Asyldebatte: Katholische Aktion kritisiert politische Angstmacherei

Wien, 22.12.2009 (KAP) Die Katholische Aktion Österreich (KAÖ) hat die aktuelle politische Asyldebatte in Österreich scharf kritisiert. Vor den anstehenden Wahlen werde die politische Auseinandersetzung immer mehr auf den Rücken sowohl der österreichischen Bevölkerung als auch von Asylwerberinnen und Asylwerbern sowie Migrantinnen und Migranten ausgetragen, kritisiert KAÖ-Präsidentin Luitgard Derschmidt am Dienstag in einer Presseaussendung. Sie spricht von "Angstmacherei" und "Vorverurteilungen".

Das politische Hickhack um die Errichtung eines neuen Asyl-Erstaufnahmezentrums im Südburgenland zeige, "wie sehr hier Angstmacherei und Vorverurteilung betrieben wird". Die Katholische Aktion vermisse die Achtung vor den Menschenrechten sowie die notwendige und grundlegende Transparenz von Regierungsentscheidungen für eine funktionierende Demokratie.

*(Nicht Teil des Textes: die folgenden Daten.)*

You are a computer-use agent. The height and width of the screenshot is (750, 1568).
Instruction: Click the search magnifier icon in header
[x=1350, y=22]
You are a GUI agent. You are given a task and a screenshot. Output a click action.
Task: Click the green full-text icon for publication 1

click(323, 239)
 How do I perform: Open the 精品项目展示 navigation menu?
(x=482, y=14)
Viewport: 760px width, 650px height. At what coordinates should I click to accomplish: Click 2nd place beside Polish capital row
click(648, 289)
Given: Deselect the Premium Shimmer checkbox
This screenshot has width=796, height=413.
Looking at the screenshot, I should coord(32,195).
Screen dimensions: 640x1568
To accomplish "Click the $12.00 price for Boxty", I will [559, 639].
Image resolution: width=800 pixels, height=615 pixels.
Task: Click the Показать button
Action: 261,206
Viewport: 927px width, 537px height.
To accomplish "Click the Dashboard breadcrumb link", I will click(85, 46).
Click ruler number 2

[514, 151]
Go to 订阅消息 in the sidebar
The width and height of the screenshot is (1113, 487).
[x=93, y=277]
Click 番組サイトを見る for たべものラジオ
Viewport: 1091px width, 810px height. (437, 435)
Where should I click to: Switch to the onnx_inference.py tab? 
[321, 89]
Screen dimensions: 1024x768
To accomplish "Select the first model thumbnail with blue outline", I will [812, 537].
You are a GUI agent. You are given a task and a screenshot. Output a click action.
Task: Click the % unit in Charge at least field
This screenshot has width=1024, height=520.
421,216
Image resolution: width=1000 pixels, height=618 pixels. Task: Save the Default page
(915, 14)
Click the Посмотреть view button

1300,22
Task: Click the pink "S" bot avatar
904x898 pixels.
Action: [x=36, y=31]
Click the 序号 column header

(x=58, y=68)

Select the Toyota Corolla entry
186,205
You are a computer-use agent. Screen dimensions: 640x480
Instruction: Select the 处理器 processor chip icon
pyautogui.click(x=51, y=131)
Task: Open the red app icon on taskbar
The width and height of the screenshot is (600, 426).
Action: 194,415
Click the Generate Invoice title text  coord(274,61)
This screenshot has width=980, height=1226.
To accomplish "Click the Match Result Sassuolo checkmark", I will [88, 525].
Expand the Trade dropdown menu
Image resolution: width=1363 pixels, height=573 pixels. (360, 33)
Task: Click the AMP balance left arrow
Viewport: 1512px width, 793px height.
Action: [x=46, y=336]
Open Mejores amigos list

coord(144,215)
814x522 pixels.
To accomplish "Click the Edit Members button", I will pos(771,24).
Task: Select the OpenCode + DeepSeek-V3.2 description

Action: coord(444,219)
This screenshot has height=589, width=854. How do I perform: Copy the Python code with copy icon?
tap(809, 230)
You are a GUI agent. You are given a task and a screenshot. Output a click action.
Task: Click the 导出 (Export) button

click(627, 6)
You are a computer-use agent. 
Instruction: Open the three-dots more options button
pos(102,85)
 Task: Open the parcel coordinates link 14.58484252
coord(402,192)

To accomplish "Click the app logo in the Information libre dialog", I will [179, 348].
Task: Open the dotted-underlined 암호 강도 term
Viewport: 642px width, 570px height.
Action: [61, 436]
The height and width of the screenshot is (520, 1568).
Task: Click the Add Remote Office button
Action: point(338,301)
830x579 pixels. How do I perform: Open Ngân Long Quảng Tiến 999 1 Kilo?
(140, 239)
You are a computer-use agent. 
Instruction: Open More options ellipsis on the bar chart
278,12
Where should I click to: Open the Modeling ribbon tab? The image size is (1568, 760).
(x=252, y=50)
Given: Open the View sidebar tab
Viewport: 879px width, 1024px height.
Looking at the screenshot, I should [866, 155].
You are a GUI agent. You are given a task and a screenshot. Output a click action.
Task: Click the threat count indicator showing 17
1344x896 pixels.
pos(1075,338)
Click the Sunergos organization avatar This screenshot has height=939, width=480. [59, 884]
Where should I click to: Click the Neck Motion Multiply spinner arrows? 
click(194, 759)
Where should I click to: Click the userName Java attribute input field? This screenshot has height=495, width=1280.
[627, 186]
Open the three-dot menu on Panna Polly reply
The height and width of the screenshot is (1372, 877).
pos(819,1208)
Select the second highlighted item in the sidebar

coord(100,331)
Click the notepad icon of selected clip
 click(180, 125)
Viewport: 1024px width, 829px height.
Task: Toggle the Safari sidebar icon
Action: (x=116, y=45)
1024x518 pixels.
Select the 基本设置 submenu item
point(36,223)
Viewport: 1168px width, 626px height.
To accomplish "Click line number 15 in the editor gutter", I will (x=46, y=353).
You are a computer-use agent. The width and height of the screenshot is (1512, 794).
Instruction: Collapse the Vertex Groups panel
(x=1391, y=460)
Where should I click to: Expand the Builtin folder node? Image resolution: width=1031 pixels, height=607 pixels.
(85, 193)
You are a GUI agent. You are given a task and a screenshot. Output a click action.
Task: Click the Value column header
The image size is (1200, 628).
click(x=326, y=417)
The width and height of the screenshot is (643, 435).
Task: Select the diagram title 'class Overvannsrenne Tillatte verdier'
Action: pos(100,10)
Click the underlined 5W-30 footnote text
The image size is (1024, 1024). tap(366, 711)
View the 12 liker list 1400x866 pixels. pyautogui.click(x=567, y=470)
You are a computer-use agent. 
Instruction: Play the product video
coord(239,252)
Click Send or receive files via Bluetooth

Derschmidt: "Gerade in der Vorweihnachtszeit geht es bei der Herbergssuche vor allem um die Menschenwürde sowie die Pflicht zur Aufnahme von Flüchtlingen und Unterstützung von Notleidenden." Die KAÖ-Präsidentin fordert zudem "eine sachliche, aber den Menschen zugewandte Politik in Österreich".